[H/T and cred to Dave]
The debt-to-GDP ratio in the U.S. is moving to dangerous levels seen in Europe, said former Republican Senator Judd Gregg.
“We know that once a country’s cost is at 60 percent debt-to-GDP level they’re in trouble,” he told Newsmax TV in an exclusive interview.
“Historically our debt-to-GDP level is 35 percent up until three, four years ago. Then it’s bounced,” said the veteran politician, who also was governor of New Hampshire and a member of the U.S. House of Representatives.
/… see more:
Sort of has a sense of urgency to it, doesn’t it? IF it were an emergency room they’d call it trauma. Well, to everyone but Obama.
Now for the real puzzler….
Jun 10, 09:27 AM EDT
NEW YORK– Credit rating agency Standard & Poor’s on Monday upgraded its credit outlook for the government to “stable” from “negative,” saying the chances of a downgrade of the country’s rating is “less than one in three.”
In August 2011, S&P became the first credit rating agency to downgrade the sovereign U.S. credit rating from top-rated “AAA” to “AA+,” the second highest rating, and had left the U.S. credit outlook at “negative” at that time.
S&P said in a release that the recent improvements inreceipts and steps taken to address longer-term budget issues improved the outlook for the United States. The agency raised concerns about the ability of policymakers to tackle long-standing issues due to a deepening of a partisan divide in Washington in the last decade, however.
“We believe that our current ‘AA+’ rating already factors in a lesser ability of U.S. elected officials to react swiftly and effectively to public finance pressures over the longer term in comparison with officials of some more highly rated sovereigns and we expect repeated divisive debates over raising the ceiling,” the agency said in a statement.

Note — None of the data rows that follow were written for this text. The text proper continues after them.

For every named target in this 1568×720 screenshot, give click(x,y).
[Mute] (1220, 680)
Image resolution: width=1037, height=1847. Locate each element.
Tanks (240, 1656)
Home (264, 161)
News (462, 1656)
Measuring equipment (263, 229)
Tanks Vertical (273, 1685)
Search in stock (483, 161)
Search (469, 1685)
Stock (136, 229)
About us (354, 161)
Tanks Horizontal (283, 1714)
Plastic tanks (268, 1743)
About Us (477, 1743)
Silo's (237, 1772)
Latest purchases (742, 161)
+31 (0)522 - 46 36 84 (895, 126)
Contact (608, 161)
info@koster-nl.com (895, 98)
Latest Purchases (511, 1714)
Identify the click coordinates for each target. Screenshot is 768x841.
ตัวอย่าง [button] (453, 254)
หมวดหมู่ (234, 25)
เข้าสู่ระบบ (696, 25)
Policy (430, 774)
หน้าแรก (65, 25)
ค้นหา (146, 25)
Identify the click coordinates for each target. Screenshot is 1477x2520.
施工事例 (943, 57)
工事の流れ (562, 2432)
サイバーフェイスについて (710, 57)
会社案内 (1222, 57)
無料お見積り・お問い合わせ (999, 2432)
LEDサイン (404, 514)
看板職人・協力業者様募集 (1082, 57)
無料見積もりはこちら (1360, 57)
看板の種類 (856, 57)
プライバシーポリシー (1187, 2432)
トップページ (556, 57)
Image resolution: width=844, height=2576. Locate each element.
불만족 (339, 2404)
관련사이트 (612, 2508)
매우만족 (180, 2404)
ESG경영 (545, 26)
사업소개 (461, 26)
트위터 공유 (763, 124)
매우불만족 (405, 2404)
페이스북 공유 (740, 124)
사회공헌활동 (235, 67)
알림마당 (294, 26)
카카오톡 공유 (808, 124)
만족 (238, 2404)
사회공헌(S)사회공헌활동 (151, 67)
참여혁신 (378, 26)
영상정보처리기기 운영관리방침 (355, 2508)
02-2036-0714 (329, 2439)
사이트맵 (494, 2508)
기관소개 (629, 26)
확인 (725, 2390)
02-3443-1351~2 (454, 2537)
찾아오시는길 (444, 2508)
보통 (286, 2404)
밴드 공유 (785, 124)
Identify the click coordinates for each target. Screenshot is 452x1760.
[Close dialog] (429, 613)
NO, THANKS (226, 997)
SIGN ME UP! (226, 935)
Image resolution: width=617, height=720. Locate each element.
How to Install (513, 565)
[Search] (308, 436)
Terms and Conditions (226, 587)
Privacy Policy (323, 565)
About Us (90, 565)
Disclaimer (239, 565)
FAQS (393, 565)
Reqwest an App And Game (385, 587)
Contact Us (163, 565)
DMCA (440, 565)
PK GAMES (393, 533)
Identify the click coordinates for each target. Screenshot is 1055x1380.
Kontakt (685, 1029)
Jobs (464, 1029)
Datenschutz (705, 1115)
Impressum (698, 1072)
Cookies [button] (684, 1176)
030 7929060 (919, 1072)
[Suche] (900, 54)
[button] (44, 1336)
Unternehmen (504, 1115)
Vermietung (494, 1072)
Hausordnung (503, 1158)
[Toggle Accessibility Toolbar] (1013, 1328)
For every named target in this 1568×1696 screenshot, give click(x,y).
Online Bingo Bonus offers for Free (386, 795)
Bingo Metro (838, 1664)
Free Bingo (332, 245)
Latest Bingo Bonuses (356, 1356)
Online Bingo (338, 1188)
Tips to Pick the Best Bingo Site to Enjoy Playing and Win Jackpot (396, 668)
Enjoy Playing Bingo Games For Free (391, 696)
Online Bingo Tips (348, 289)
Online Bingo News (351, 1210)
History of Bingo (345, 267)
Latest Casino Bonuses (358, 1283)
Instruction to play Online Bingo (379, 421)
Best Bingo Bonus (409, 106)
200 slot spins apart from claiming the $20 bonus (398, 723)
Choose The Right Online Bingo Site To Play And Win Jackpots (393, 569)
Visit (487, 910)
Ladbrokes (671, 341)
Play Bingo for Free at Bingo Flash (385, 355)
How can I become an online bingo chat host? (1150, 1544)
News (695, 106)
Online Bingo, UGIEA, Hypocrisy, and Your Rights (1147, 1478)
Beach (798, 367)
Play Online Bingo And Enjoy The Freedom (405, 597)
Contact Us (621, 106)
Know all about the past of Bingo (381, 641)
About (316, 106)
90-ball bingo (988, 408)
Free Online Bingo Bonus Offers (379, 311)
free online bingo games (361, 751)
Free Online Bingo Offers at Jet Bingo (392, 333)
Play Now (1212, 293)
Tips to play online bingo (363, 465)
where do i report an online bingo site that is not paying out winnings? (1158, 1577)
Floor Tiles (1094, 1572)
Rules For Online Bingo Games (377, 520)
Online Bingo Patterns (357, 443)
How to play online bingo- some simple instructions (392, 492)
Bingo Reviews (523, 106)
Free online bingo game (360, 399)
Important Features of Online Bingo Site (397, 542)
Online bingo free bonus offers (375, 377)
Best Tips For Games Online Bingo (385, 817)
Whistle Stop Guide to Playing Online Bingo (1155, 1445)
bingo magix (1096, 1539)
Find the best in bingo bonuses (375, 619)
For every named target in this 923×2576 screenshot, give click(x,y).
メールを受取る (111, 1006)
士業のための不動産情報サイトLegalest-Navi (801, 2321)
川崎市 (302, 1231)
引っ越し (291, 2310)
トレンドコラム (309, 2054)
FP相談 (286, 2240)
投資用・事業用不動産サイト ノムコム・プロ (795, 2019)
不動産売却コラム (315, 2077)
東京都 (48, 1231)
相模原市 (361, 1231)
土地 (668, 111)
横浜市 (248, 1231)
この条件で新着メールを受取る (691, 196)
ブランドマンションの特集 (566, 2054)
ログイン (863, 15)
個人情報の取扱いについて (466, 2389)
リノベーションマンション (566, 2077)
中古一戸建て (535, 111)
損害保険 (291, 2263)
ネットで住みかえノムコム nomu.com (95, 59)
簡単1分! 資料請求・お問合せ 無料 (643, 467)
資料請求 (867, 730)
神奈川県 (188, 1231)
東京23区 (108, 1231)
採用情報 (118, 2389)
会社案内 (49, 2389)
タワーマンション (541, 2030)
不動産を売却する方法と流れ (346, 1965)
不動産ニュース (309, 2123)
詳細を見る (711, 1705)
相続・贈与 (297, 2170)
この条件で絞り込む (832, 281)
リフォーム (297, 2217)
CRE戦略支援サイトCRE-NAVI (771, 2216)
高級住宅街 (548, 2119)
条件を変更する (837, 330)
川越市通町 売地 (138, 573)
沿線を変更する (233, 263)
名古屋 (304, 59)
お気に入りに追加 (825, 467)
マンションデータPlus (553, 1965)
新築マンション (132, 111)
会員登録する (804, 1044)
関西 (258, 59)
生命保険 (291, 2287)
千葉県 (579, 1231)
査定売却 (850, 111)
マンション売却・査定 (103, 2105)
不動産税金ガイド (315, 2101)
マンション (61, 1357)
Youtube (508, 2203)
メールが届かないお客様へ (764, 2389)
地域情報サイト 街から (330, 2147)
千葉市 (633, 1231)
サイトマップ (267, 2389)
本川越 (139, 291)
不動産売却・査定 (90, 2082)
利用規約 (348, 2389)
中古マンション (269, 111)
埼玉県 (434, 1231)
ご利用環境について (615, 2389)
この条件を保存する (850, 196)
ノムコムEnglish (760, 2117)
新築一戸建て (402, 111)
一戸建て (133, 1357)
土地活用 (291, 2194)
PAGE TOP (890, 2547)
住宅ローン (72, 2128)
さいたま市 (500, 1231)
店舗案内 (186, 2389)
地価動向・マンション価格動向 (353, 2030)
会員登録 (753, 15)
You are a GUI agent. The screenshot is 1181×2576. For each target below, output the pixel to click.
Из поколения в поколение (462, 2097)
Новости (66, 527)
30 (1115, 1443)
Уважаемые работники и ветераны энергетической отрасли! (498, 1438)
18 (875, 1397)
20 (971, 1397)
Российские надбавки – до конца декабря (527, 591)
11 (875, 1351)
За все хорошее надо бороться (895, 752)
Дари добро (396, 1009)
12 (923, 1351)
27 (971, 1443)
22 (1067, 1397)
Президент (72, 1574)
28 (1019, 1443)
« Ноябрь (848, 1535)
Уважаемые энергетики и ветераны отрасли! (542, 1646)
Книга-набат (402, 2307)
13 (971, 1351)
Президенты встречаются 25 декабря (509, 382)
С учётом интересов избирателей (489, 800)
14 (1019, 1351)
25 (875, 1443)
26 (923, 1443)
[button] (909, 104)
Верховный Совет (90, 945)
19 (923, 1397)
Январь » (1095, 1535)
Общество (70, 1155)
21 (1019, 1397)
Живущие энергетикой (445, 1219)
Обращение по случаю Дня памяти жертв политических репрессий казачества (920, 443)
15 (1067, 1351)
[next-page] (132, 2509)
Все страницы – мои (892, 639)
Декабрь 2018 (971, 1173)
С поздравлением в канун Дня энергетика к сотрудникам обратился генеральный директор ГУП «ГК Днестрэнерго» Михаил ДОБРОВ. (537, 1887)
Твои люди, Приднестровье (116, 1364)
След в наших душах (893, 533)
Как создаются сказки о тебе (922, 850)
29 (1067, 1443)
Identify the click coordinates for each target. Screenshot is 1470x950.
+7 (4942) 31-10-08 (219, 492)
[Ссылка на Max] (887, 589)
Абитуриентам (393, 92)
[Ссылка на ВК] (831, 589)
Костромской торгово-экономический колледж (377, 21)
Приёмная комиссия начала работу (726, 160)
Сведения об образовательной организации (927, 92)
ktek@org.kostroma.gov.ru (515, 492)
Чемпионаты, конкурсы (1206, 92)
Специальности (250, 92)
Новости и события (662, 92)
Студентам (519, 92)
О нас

Rival agencies Moody’s and Fitch currently both hold triple-A ratings on the United States.
(Reporting by Dan Burns; Editing by Chizu Nomiyama and W Simon)
Thanks to Dave for the articles.
Anyone have a clue about the soundness, reasoning, or sheer “politics” of this S&P revision? And the funniest part is here is the pretender prez-I-dent declaring how bad the sequestration is going to be for the economy and demonizing fiscal politics. Then comes this.
And the fed has been flooding us with money and monetizing our debt….which incidentally is only going up(drastically) with this meathead, tone deaf, economics-challenged prez. Of course, that is to presume he even cares!
I’m only grateful the S&P does not install road signs in America. Remember irrational exuberance? Welcome to Obama’s economy of rational fear. Then again, I guess even S&P doesn’t believe what Obama says.